Blue Marine Foundation
- Headquarters: London
- Website: https://www.bluemarinefoundation.com/

= Blue Marine Foundation =

Marine conservation organisation

Blue Marine Foundation (stylised as Blue Marine) is a marine conservation organisation. It was founded as a legacy project following the 2009 documentary film The End of the Line. It has been involved in establishing marine reserves in Lyme Bay, Turneffe Atoll and 4 million square kilometres of protection in the UK Overseas Territories.

== History ==
Chris Gorell Barnes, the executive producer of the documentary film The End of the Line, co-founded the Blue Marine Foundation with Charles Clover (the author of the book The End of the Line) and filmmaker George Duffield, as a legacy project of the film. It was formed with the aim of fixing environmental issues impacting the oceans.

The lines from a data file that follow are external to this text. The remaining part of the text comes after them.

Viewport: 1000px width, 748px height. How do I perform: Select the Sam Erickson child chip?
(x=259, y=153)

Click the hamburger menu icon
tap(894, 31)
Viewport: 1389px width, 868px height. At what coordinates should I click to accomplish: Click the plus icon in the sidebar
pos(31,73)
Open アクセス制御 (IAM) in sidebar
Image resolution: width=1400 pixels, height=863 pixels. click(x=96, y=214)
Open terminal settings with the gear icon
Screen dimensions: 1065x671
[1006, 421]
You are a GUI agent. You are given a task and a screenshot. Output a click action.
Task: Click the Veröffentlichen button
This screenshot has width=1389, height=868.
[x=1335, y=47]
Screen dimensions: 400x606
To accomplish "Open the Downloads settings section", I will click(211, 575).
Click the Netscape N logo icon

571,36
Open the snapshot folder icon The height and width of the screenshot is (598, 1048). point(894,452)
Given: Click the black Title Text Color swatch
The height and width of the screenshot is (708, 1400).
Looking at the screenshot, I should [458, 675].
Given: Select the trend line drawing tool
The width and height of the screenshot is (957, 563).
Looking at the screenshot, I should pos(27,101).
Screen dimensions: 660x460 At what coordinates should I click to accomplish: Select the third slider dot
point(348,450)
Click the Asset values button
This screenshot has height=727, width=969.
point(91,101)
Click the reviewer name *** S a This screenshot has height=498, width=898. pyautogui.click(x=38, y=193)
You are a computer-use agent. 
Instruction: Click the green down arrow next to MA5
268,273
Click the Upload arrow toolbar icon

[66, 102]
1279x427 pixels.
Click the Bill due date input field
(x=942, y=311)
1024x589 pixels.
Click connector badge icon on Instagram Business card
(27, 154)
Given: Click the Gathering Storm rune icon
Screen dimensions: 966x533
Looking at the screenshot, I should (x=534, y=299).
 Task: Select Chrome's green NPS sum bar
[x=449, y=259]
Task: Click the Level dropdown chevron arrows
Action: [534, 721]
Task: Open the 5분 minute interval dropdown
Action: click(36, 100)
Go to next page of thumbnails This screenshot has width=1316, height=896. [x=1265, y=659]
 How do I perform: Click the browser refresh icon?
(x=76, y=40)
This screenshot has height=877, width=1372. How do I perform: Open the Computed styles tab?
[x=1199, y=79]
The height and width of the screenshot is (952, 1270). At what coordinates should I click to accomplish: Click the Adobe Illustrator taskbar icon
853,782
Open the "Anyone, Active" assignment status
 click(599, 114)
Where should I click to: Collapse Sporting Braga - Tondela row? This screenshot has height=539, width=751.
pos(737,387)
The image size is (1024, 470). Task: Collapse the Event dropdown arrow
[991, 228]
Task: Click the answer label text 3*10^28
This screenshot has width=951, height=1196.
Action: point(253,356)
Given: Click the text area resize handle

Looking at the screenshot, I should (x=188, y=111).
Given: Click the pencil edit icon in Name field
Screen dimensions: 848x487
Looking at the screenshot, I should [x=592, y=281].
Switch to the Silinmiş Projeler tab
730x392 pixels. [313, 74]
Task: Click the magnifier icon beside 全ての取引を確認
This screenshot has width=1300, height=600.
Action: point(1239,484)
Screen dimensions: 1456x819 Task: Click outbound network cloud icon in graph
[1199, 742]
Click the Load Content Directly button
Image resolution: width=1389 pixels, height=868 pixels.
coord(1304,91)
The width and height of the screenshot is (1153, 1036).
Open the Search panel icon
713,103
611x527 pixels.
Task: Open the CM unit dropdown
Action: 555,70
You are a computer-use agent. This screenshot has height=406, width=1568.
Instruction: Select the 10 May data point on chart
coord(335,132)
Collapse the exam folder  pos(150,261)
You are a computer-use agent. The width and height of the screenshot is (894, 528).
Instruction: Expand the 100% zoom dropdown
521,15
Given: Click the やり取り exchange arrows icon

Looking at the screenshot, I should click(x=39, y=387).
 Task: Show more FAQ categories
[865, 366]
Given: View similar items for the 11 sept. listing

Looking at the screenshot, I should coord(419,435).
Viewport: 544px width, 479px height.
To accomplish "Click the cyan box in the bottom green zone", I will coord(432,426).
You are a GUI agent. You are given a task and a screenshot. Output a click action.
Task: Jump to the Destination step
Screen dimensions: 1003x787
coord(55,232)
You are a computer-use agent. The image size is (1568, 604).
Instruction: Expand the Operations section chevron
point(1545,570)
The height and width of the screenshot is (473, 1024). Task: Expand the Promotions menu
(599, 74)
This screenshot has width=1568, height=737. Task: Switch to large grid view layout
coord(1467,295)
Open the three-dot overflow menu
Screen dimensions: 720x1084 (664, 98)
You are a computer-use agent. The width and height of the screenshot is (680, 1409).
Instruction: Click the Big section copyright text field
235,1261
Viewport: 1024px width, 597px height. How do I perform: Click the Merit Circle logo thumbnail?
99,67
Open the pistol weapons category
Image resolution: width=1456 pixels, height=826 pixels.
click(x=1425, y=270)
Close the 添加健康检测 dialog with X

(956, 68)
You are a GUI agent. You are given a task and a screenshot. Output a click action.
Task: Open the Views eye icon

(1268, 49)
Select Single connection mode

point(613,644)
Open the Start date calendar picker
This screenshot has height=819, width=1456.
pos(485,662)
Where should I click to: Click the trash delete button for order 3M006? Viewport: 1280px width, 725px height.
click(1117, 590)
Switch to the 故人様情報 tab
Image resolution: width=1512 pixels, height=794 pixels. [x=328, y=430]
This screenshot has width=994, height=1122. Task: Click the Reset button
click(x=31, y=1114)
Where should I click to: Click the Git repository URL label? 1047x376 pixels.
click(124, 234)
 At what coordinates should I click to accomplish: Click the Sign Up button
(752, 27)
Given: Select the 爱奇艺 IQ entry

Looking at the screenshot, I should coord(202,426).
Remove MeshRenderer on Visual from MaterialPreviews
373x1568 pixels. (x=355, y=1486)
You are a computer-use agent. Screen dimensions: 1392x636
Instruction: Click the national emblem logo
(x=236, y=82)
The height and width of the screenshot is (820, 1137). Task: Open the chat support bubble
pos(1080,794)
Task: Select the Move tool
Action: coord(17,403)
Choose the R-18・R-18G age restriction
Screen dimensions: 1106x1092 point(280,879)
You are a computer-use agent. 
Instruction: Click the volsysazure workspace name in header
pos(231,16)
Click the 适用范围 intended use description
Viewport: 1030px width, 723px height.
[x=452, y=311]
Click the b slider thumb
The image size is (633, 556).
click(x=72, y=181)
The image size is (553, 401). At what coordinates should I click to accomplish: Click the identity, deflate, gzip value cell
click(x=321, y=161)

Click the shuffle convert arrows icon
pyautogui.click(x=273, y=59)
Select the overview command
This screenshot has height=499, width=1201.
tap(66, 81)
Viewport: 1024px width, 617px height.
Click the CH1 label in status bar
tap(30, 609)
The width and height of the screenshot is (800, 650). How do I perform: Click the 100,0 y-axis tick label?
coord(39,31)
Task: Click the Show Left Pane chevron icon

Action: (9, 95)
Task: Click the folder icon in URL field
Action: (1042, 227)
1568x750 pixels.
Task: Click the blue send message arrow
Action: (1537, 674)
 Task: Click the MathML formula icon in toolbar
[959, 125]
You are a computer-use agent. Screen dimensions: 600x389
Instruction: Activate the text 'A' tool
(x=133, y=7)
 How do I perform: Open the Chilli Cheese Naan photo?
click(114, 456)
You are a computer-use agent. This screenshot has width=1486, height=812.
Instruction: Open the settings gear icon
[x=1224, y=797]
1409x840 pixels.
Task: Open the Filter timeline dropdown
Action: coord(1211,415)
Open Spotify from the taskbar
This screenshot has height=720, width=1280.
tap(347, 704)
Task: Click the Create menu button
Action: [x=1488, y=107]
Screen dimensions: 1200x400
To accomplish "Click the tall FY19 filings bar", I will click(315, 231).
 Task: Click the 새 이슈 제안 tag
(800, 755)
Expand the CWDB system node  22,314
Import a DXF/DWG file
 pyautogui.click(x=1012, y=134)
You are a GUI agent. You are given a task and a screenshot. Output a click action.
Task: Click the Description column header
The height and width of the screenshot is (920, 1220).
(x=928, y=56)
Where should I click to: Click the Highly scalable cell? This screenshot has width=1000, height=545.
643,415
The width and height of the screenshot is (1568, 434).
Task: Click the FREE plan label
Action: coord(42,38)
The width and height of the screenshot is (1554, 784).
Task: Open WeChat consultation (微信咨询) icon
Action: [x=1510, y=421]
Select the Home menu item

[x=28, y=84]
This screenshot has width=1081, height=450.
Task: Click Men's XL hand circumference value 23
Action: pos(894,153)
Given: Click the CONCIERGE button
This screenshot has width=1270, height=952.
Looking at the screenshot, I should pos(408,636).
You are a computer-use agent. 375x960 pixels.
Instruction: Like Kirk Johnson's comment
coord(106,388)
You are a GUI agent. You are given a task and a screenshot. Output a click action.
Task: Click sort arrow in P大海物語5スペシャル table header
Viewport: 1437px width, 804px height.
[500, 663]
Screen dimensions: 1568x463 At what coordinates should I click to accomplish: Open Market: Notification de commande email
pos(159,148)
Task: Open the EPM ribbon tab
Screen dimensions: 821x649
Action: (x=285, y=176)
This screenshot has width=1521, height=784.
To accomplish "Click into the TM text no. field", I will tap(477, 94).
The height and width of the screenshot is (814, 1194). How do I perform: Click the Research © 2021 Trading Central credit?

Blue Marine Foundation secured funding to enforce the protection of the no-take marine reserve created by the UK government around the Chagos Archipelago in the Indian Ocean. At the time of its creation in 2010, it was the world's largest marine reserve. The Bertarelli Foundation funded the first five years, after which the government promised to internalise the costs and enforce the reserve. Henry Bellingham, a UK junior Foreign Office minister, described the initiative as a "great example" of government and the private sector working together and said the reserve would "double the global coverage of the world's oceans benefiting from full protection".

In July 2012, the charity helped start an alliance between fishermen and conservationists in the UK. This alliance was designed to protect Lyme Bay, a reef habitat on the southern coast of the UK. Scallopers and dredgers were banned from part of the bay, but overfishing continued. The deal brokered by Blue Marine and the Lyme Bay Working Group is designed to ensure fishing communities can continue to fish while the fragile ecosystem is protected and conserved.

The charity also played a central role in the creation of a marine reserve around the Turneffe Atoll, which is part of the Belize Barrier Reef. This project was completed in partnership with local fishermen and organizations and the Government of Belize. The Bertarelli Foundation also provided funding.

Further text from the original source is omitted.